PROBLEM TO WORK ON
Among the lines listed below, count those that include the string "Plus", and state only the count.

THE DATA START

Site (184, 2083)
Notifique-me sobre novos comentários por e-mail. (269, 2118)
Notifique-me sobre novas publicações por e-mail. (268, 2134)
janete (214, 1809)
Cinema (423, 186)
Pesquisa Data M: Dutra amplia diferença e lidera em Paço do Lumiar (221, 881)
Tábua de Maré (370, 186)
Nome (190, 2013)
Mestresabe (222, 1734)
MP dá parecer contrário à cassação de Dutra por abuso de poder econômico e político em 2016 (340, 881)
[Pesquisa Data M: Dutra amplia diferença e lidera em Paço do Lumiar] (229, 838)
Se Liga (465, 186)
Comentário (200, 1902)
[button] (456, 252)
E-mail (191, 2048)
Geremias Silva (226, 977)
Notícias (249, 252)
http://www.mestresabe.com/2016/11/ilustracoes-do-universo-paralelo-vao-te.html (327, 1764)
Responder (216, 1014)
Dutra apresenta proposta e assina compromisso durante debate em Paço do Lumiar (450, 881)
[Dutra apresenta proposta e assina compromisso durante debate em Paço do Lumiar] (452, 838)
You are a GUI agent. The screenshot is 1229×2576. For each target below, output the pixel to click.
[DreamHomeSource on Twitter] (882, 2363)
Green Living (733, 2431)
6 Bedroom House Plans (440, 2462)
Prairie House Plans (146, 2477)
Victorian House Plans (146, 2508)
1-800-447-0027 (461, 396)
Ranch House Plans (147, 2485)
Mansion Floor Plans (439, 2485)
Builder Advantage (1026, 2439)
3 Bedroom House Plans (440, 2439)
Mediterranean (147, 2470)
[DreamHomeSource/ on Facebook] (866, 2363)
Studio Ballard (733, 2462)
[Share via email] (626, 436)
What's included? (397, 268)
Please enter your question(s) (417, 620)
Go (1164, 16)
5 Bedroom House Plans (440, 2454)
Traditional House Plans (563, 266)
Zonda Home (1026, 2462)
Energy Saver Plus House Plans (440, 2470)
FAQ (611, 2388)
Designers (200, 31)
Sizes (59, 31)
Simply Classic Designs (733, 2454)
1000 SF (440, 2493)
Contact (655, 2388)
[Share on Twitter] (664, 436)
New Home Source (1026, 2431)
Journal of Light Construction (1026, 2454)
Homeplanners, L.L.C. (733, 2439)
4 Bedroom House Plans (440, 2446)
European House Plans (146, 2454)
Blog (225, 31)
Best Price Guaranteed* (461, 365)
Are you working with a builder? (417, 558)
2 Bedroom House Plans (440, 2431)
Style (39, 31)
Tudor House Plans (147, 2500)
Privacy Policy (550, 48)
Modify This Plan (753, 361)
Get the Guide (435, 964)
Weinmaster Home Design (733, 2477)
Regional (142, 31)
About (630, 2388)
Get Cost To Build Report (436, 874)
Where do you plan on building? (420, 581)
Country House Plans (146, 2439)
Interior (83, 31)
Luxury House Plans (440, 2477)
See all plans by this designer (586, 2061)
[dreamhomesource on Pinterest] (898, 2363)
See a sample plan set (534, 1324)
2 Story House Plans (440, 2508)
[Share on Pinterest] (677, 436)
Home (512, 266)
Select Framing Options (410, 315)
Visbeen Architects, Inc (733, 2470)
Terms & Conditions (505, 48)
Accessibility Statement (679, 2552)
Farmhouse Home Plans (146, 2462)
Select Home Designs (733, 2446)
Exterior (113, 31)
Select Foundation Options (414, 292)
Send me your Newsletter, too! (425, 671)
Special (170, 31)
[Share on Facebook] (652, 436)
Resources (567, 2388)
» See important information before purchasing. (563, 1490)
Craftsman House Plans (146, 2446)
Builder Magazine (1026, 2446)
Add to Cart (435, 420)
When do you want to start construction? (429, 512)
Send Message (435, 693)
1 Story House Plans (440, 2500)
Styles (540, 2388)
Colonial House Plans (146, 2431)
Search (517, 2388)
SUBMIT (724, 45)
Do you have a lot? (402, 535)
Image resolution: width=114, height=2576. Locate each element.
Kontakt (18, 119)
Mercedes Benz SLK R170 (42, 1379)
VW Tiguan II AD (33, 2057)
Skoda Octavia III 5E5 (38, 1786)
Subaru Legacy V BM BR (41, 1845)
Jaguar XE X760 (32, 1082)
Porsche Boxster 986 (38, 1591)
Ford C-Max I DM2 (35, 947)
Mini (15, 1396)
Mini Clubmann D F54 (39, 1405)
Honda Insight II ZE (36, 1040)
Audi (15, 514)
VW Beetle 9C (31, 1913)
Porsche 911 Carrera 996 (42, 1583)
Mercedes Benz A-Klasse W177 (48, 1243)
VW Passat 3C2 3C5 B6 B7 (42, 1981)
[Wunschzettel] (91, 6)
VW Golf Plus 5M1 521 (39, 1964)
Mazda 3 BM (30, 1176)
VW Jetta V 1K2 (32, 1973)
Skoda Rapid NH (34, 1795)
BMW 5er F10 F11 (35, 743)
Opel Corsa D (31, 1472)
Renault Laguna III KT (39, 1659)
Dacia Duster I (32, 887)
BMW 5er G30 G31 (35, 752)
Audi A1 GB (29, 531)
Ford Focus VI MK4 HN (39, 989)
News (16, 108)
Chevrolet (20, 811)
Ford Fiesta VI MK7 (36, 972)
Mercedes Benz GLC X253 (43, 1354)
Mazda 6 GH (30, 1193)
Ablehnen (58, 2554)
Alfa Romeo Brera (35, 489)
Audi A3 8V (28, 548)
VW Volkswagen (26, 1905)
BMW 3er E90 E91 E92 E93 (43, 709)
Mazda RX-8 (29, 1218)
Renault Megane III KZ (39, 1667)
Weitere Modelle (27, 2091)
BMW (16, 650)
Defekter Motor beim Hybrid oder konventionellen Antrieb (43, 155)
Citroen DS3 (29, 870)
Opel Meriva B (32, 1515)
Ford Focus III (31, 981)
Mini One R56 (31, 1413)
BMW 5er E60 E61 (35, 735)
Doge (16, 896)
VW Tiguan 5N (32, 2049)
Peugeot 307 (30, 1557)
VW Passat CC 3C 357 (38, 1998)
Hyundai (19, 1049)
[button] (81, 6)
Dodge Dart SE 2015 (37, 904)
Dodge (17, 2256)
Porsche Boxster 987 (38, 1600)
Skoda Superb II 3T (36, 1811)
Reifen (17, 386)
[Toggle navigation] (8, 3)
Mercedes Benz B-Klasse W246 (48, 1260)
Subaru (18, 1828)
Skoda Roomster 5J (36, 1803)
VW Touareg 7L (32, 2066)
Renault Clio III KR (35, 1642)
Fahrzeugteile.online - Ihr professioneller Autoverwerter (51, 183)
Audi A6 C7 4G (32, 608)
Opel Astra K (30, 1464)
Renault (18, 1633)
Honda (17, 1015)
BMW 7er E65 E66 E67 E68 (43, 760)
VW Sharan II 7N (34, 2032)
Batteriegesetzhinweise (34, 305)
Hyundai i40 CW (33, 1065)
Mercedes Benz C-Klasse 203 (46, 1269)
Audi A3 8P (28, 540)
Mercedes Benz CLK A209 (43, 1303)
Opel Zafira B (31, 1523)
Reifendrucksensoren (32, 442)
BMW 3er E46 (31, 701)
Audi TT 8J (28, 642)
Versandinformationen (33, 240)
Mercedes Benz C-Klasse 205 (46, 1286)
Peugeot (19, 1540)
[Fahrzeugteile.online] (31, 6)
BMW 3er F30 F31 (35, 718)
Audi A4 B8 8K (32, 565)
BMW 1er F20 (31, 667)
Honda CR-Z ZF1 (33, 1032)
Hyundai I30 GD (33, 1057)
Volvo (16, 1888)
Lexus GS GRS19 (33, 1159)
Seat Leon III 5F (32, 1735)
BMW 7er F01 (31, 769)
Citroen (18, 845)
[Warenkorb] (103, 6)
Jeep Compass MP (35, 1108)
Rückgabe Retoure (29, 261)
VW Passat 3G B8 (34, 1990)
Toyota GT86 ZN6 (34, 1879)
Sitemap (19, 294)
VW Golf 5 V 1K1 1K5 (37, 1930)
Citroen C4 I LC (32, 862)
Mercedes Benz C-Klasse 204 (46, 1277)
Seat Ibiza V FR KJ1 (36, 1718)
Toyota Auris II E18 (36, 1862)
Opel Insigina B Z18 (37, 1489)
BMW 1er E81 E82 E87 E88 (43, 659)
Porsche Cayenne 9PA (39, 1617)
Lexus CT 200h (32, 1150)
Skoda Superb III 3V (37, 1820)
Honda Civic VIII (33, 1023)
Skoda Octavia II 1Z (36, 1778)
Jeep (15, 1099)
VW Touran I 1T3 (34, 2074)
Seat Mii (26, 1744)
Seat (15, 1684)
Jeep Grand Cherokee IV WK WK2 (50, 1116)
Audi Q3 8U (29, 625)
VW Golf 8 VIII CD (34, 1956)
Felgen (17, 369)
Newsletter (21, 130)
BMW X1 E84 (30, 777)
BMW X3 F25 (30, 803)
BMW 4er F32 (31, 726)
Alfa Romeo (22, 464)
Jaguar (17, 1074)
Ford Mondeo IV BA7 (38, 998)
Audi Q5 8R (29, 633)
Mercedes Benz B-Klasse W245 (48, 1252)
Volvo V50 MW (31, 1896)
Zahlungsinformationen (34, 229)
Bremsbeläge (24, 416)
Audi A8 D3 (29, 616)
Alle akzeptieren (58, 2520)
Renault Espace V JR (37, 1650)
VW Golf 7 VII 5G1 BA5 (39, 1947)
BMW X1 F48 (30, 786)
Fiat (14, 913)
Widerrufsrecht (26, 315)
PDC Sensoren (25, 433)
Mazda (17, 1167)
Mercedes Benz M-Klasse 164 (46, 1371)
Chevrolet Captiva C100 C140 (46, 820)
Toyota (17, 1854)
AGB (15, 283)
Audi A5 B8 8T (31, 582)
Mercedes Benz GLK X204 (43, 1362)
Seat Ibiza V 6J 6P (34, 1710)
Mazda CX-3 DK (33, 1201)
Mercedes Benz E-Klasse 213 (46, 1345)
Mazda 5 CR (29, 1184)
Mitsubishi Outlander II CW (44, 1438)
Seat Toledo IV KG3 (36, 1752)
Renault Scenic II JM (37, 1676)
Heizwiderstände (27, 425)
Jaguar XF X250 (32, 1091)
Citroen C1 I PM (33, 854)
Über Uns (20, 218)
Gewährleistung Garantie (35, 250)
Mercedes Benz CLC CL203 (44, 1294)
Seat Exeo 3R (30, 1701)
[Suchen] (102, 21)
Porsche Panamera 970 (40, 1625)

THE DATA END

TASK SOLUTION
2